AIM OF THE TASK
Rescale everything from the line containing "You are a computer-use" down to the line containing "[x=606, y=208]", copying these entries again with their requests, but multiply each coordinate in the answers by 1.45 and round to whole numbers, with halves rounded up. Give only those lines and leave out the pictures.

LISTED RECORDS
* * * * * * *

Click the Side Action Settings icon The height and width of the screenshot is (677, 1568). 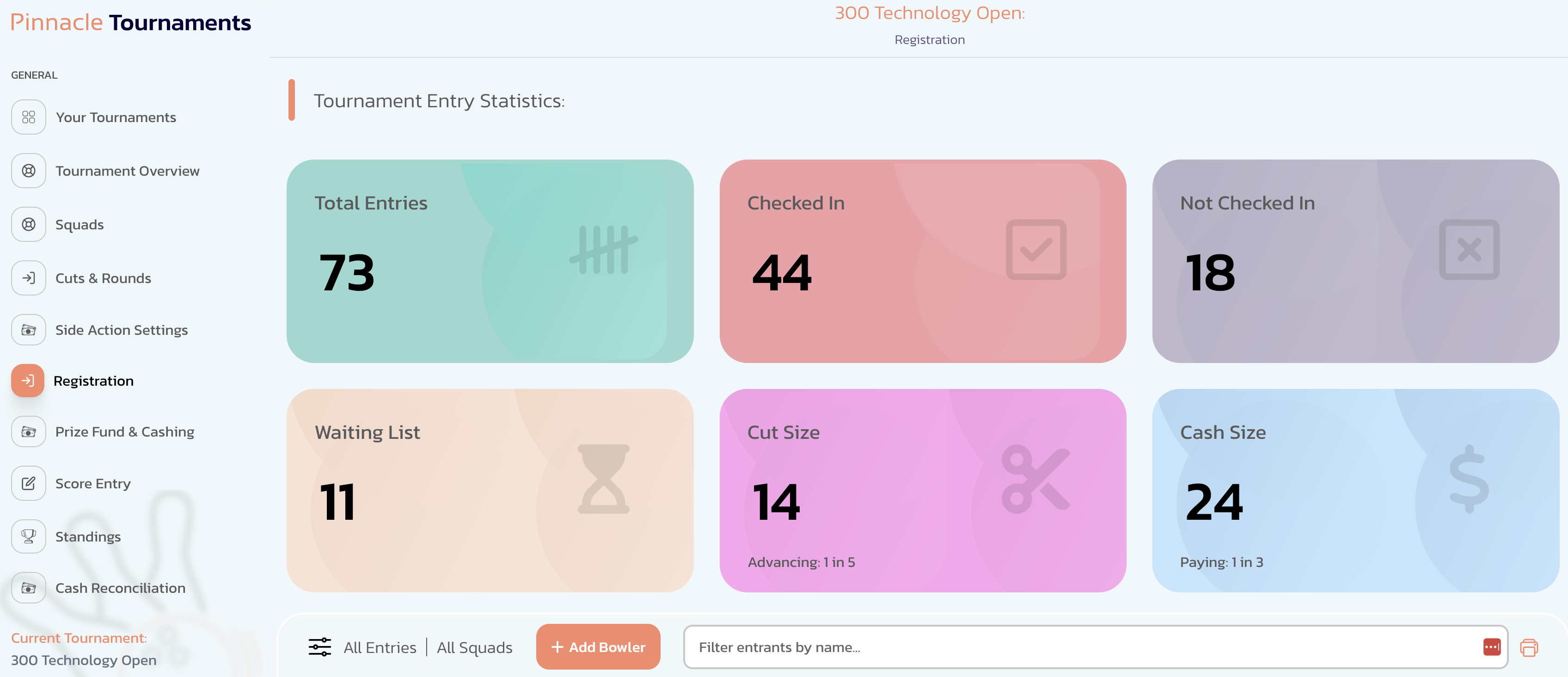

* * * * * * *

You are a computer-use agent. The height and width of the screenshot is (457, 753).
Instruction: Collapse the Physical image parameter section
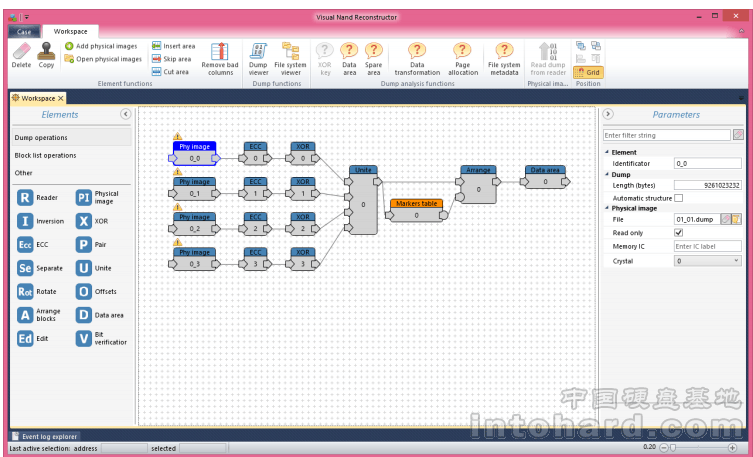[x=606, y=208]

* * * * * * *

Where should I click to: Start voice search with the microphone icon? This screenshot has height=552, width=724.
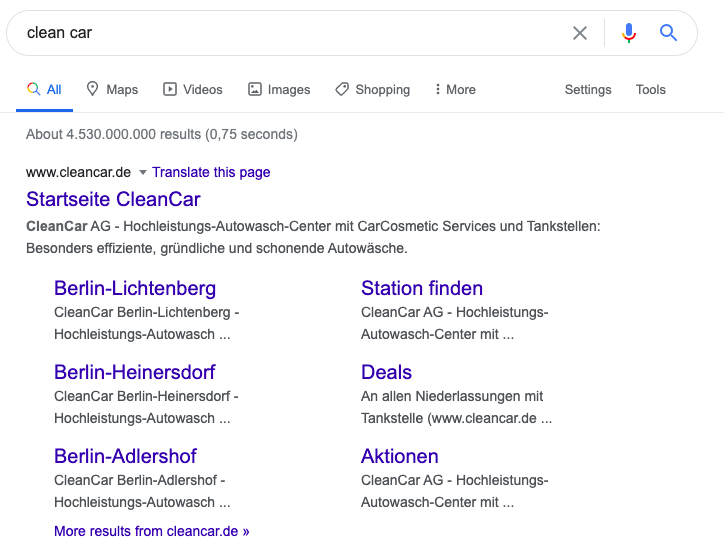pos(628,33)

* * * * * * *

THE COMPLETED TASK
You are a computer-use agent. The height and width of the screenshot is (457, 753).
Instruction: Collapse the Physical image parameter section
[x=879, y=302]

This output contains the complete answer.